Manuel, who was recently named the 2020 Assistant Principal of the Year by the Connecticut Association of Schools, handed out credit for the award to his fellow administrators, teachers and staff.
“I’m the one receiving the award, but it’s really representative of the great work of a lot of people,” Manuel said. “These people I work closely with are the key, and the key for me is to keep everything moving forward.”
Manuel was selected for the honor from among every assistant principal at every school in the state. He will now be considered for the National Association of Secondary School Principals’ national award.
“Todd has demonstrated excellent leadership, commitment to our staff and students, service to our community, and contribited to the overall profession of educational leadership,” said THS Principal Marc Guarino.
School Supt. Gary Cialfi, who nominated Manuel for the award, said it was Manuel’s commitment to helping each student reach his or her potential that made him a natural choice for the honor.
“Whether they are an average student, above average, or an academic superstar, he sees every student’s opportunity for growth,” Cialfi said.
Manuel is the principal of C House at the school, meaning he oversees students whose last names begin with the letters O through Z, and about 40 staff. He also has been closely involved with students who show an interest in business, serving as a liaison with the Trumbull Business Education Initiative and as a DECA coordinator.
“One of the things we have been able to do is to get the DECA students learning business through the school store,” Manuel said. “Before, it was more school-based, and now it’s more of a learning lab.”
For example, as a learning exercise, students could research methods of advertising, institute a strategy, and track the month-to-month results, Manuel said.
In addition, Manuel said another important aspect of his job has been communicating with staff and students.
“A lot of it is being a good listener,” he said. “When people feel heard, they tend to work and take on more responsibility. And if someone has an idea that we think will be good for kids, I want to try and make sure we do it.”
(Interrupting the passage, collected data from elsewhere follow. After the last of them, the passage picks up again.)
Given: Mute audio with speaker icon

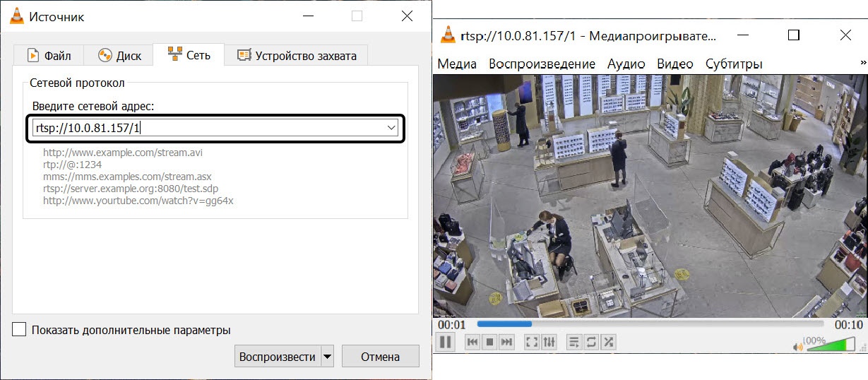Looking at the screenshot, I should [798, 347].
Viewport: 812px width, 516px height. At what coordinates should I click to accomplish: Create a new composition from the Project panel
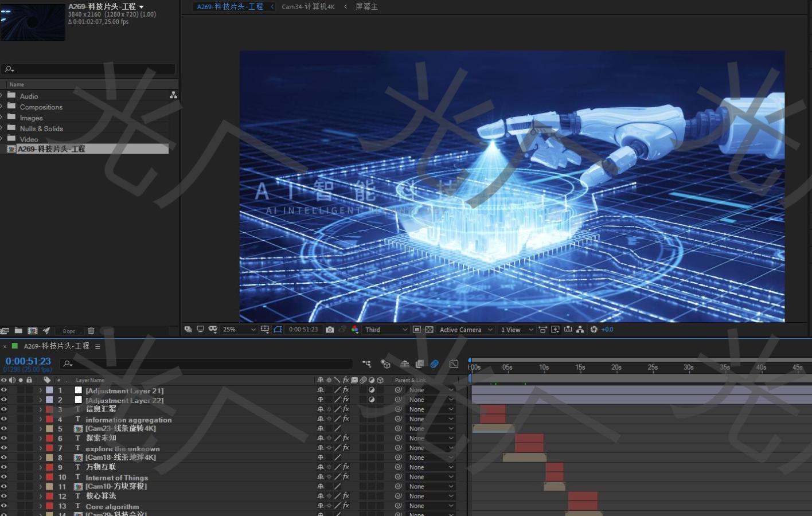click(33, 331)
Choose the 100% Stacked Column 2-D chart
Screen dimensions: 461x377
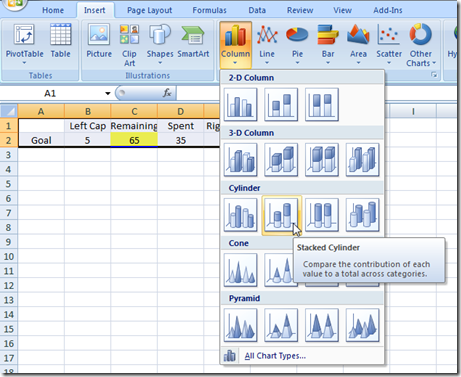[322, 104]
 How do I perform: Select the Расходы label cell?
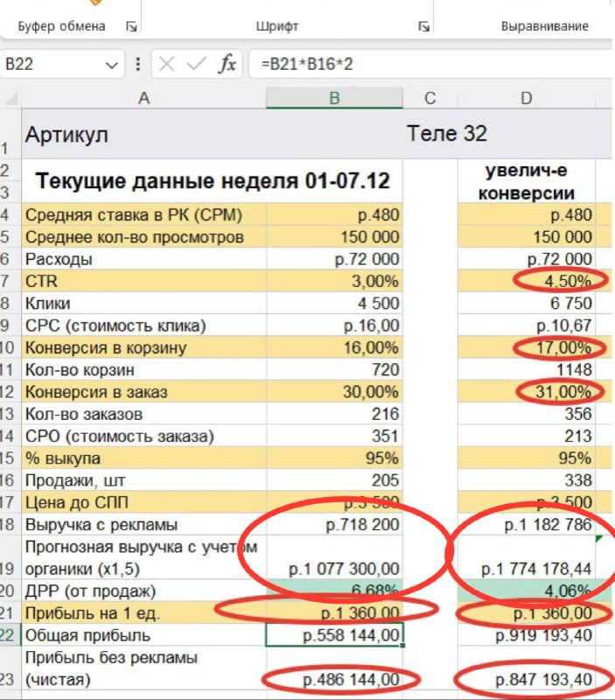[x=144, y=259]

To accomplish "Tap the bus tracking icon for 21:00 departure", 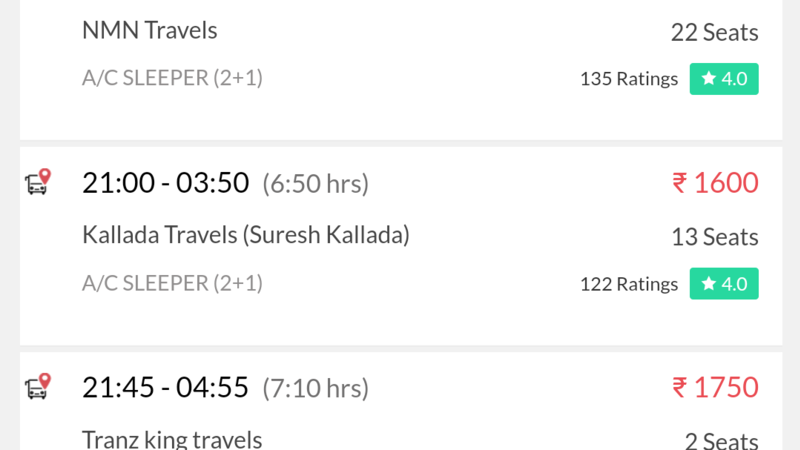I will (x=39, y=182).
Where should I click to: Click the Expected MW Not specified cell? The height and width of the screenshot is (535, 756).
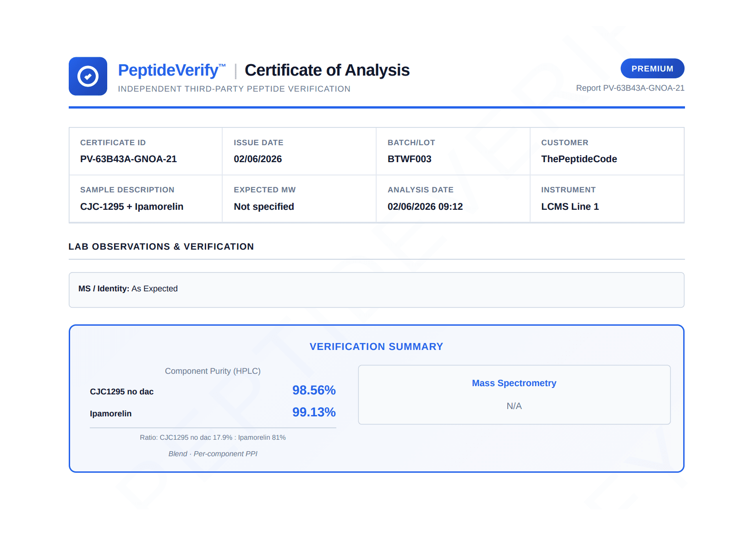[299, 199]
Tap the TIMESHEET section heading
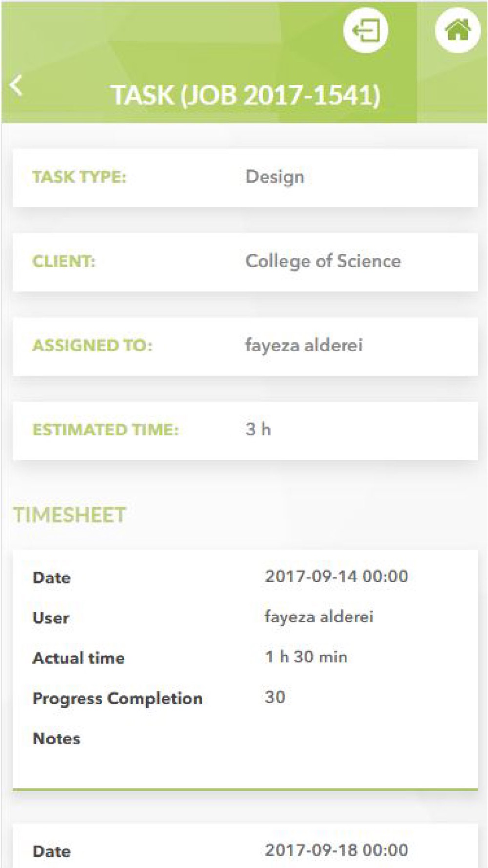 69,515
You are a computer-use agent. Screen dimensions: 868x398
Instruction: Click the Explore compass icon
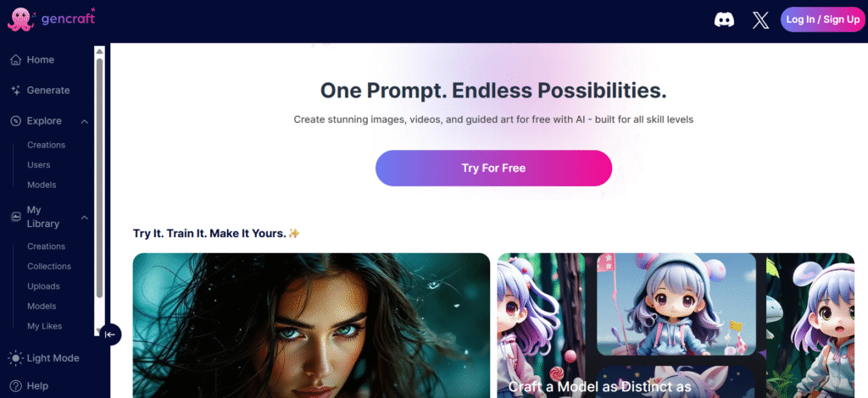tap(15, 121)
A New Canaan native, Manuel traveled a roundabout route to his current post. But the value of education is something that was ingrained in him at an early age. In fact, it was at an earlier age than anyone else in Connecticut.
“My mother was an educator who started Toddler Time, the first nursery school for two-year-olds in the state,” he said. “I was in her first class back in 1980.”
Manuel’s father was a naval aviator, flying F-4 fighters, and Manuel spent much of his childhood in Florida, eventually returning to Connecticut to play basketball for a season at St. Thomas More in Oakdale before returning to Florida to accept a basketball scholarship at the University of Miami, a big-time athletic program competing in the Big East Conference against schools like UConn, Georgetown and Syracuse.
But injury and a family illness led him to transfer to St. Anselm College, a smaller Division II school in New Hampshire. Still, Manuel credits the move with helping him develop his administrative skills. Though he would become a prolific scorer at St. Anselm, inducted into the school’s athletic Hall of Fame in 2018, he never forgot his time as a bench player for the Hurricanes.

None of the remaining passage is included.